National Handball Centre Ionad Náisiúnta Liathróid Láimhe
- Full name: GAA National Handball Centre
- Address: Sackville Avenue, Dublin 3, Ireland
- Location: Croke Park
- Public transit: Drumcondra railway station, Dublin Bus
- Owner: Páirc an Chrócaigh Teoranta
- Capacity: 500 (4-Wall Showcourt), 200 (60x30 Showcourt)

Construction
- Construction cost: €11.5 million

Tenants
- Gaelic Athletic Association GAA Handball Local community groups

Website
- www.gaahandball.ie

= National Handball Centre =

Sports venue in Dublin, Ireland

The National Handball Centre (Ionad Náisiúnta Liathróid Láimhe) is an indoor handball facility located on the Croke Park campus in Dublin, Ireland. It serves as both the national venue for All-Ireland Gaelic handball finals and as the headquarters of GAA Handball, the sport's national governing body. The new centre replaces the old Croke Park Handball Centre that was built in 1970.

==History==
GAA Handball were granted planning approval in late 2017 to build a National Handball Centre at Croke Park.

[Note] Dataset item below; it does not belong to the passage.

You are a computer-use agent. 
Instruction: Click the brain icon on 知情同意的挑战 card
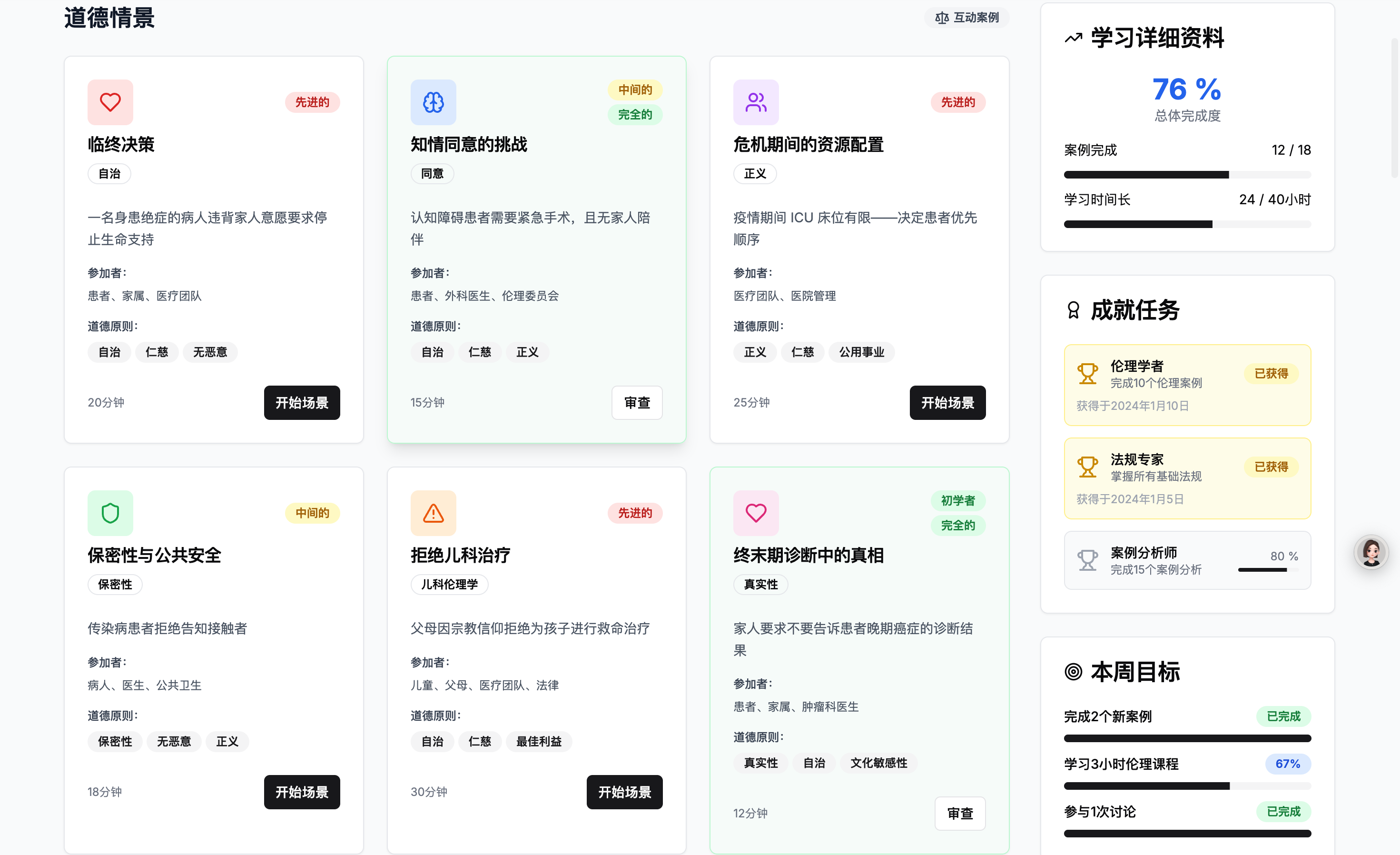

The new National Handball Centre, located at the southeast corner of the stadium on Sackville Avenue, was close to completion as of January 2021, with the final minor stages of building delayed due to the COVID-19 pandemic. As of May 2020, the centre was being used for COVID-19 testing by Ireland's national health service, the Health Service Executive.

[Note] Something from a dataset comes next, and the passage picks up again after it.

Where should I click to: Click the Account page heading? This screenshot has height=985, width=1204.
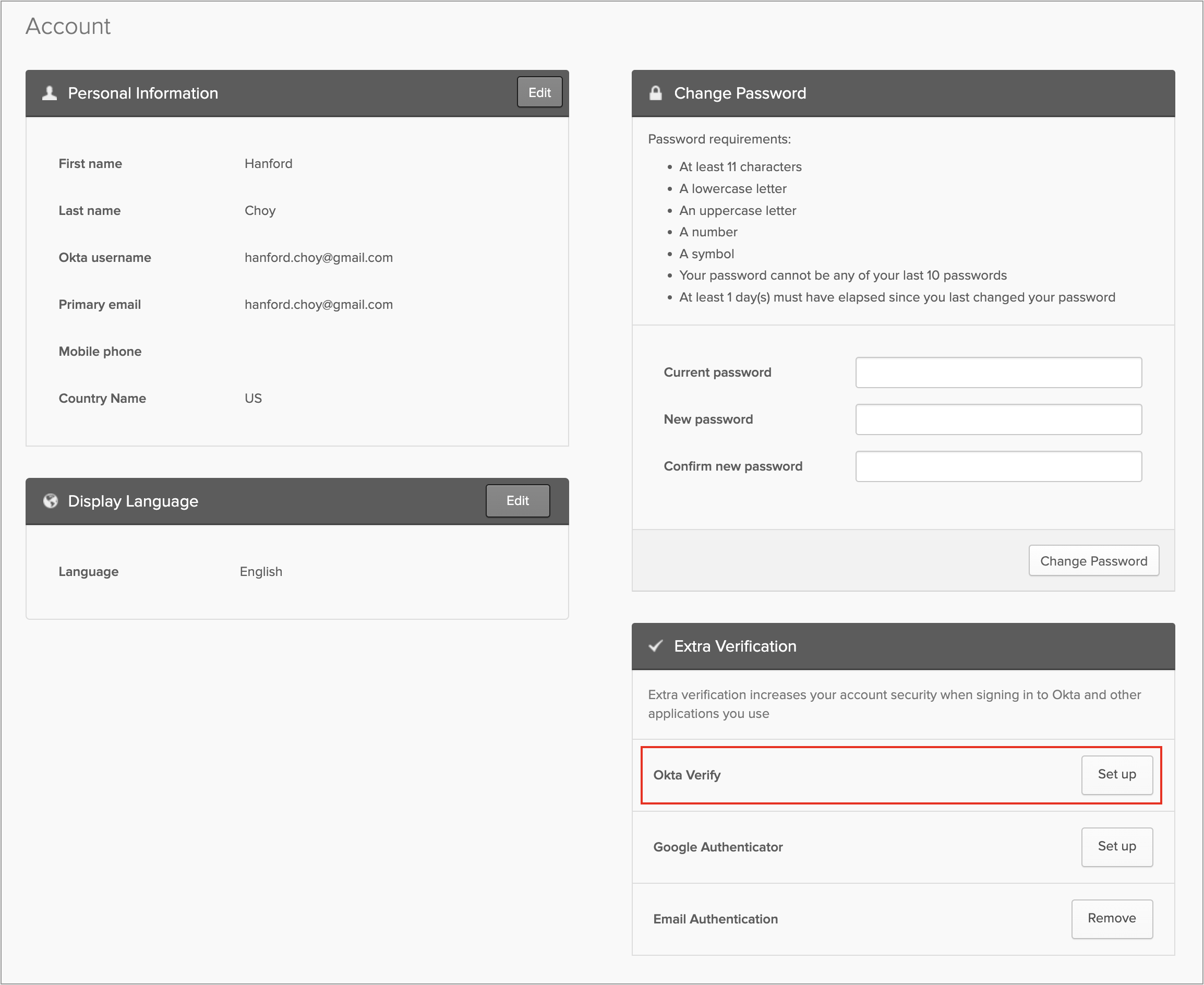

While the centre's official opening was delayed due to both the COVID-19 pandemic as well as the final completion of remaining building works, the centre had a 'soft' opening in December 2021, allowing registered players to book the courts through Croke Park.

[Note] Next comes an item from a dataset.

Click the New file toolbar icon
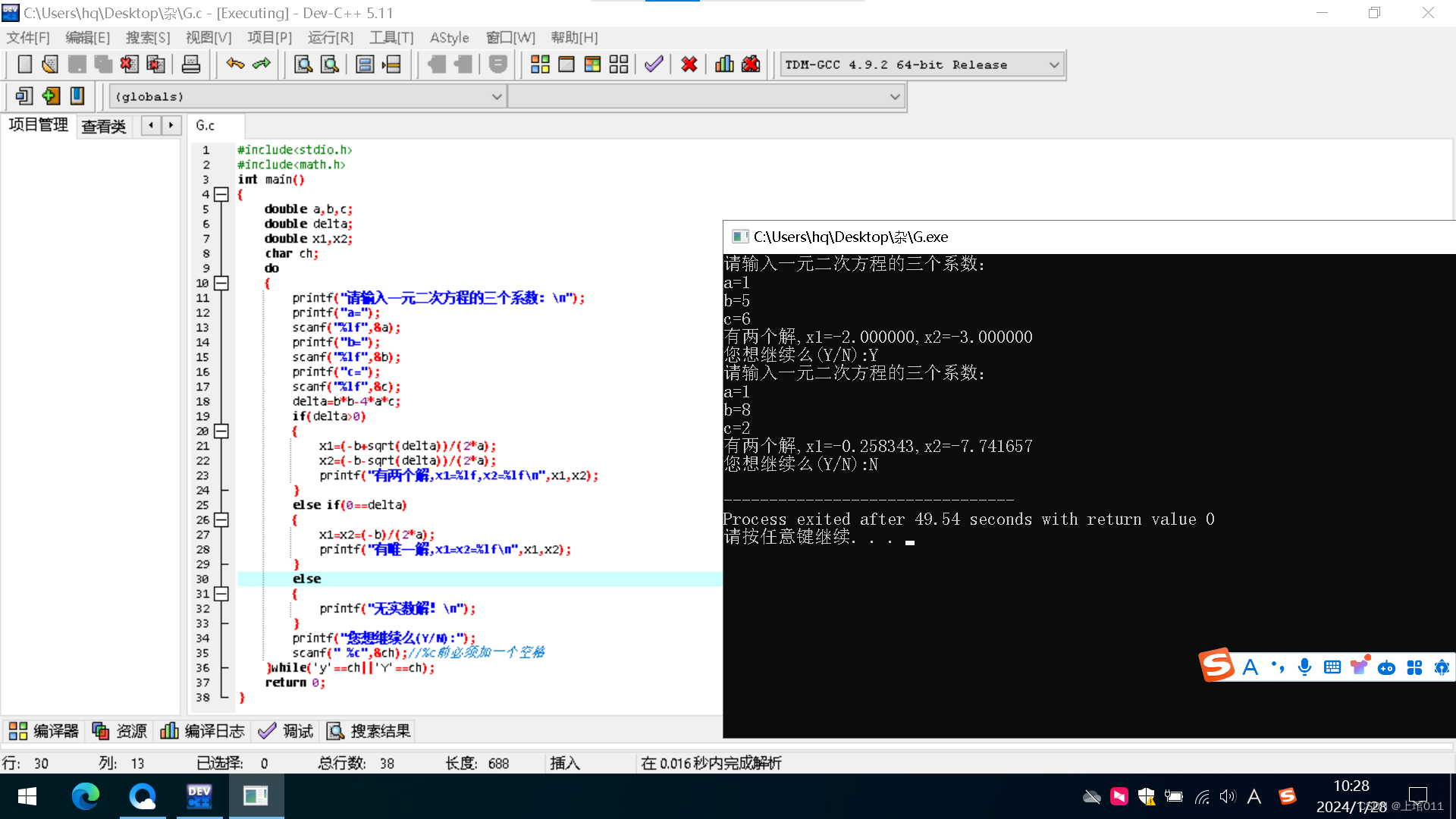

The European 1-Wall Tour "EliteStop" took place in the Centre on Saturday 10 and Sunday 11 December 2022. The GAA Handball O%27Neills-sponsored All-Ireland 4-Wall Senior Doubles semi-finals took place on 2 April 2023, with the finals taking place the following weekend.

The 2023 All Ireland Senior Softball Finals are due to take place on Saturday 17 June 2023 in the 60x30 showcourt in the centre.

==Facilities==
The new centre is planned to contain three 4-Wall handball courts - including a three-sided glass wall show court with amphitheatre style seating for a capacity of 500 spectators, a 60x30 show court with seating capacity for 200 spectators and three 1-Wall courts. The centre includes offices for GAA Handball staff, a bar and cafe as well as a community centre.

==Ownership and operation==
The National Handball Centre building and the site it occupies are owned by Páirc an Chrócaigh Teoranta, the firm that oversees the running of Croke Park. The centre is expected to be managed and operated by a joint venture company under a long-term lease. This company comprises a partnership between the GAA and the 'Irish Handball Sports Centre', a local community group. According to the GAA, "its primary purpose is the promotion of handball" and "it can never be repurposed" or "changed in any way or indeed sold without GAA consent".